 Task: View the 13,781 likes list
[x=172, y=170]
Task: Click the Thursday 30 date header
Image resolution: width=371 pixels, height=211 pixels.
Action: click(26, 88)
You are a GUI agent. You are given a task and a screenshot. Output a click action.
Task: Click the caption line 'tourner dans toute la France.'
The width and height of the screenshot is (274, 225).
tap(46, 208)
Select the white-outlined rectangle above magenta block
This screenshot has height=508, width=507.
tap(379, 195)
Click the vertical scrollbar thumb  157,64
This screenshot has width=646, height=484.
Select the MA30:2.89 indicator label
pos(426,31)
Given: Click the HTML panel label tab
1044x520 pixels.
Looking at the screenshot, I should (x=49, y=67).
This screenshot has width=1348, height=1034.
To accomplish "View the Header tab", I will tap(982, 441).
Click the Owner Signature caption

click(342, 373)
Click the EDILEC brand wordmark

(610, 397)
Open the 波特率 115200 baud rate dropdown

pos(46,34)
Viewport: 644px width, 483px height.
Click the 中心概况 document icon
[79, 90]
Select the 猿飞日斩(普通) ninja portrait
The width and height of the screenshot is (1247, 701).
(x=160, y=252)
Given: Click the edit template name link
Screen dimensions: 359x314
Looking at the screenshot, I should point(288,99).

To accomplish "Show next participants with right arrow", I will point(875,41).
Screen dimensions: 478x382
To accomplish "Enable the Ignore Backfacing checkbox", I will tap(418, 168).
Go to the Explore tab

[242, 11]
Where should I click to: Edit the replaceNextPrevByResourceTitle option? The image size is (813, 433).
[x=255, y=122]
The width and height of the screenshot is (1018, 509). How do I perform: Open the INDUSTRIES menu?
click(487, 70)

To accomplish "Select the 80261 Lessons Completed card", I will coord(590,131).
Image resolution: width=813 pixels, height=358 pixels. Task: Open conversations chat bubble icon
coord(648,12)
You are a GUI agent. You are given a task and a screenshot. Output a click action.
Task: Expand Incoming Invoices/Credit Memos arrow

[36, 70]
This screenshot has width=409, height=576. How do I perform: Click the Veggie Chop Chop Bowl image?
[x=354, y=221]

+ + + + + + +

The answer must consist of all the entries, copied exactly.

 Task: View the 13,781 likes list
[x=172, y=170]
Task: Click the Thursday 30 date header
Image resolution: width=371 pixels, height=211 pixels.
Action: click(26, 88)
You are a GUI agent. You are given a task and a screenshot. Output a click action.
Task: Click the caption line 'tourner dans toute la France.'
The width and height of the screenshot is (274, 225).
tap(46, 208)
Select the white-outlined rectangle above magenta block
This screenshot has height=508, width=507.
tap(379, 195)
Click the vertical scrollbar thumb  157,64
This screenshot has width=646, height=484.
Select the MA30:2.89 indicator label
pos(426,31)
Given: Click the HTML panel label tab
1044x520 pixels.
Looking at the screenshot, I should (x=49, y=67).
This screenshot has width=1348, height=1034.
To accomplish "View the Header tab", I will tap(982, 441).
Click the Owner Signature caption

click(342, 373)
Click the EDILEC brand wordmark

(610, 397)
Open the 波特率 115200 baud rate dropdown

pos(46,34)
Viewport: 644px width, 483px height.
Click the 中心概况 document icon
[79, 90]
Select the 猿飞日斩(普通) ninja portrait
The width and height of the screenshot is (1247, 701).
(x=160, y=252)
Given: Click the edit template name link
Screen dimensions: 359x314
Looking at the screenshot, I should point(288,99).

To accomplish "Show next participants with right arrow", I will point(875,41).
Screen dimensions: 478x382
To accomplish "Enable the Ignore Backfacing checkbox", I will tap(418, 168).
Go to the Explore tab

[242, 11]
Where should I click to: Edit the replaceNextPrevByResourceTitle option? The image size is (813, 433).
[x=255, y=122]
The width and height of the screenshot is (1018, 509). How do I perform: Open the INDUSTRIES menu?
click(487, 70)

To accomplish "Select the 80261 Lessons Completed card", I will coord(590,131).
Image resolution: width=813 pixels, height=358 pixels. Task: Open conversations chat bubble icon
coord(648,12)
You are a GUI agent. You are given a task and a screenshot. Output a click action.
Task: Expand Incoming Invoices/Credit Memos arrow

[36, 70]
This screenshot has width=409, height=576. How do I perform: Click the Veggie Chop Chop Bowl image?
[x=354, y=221]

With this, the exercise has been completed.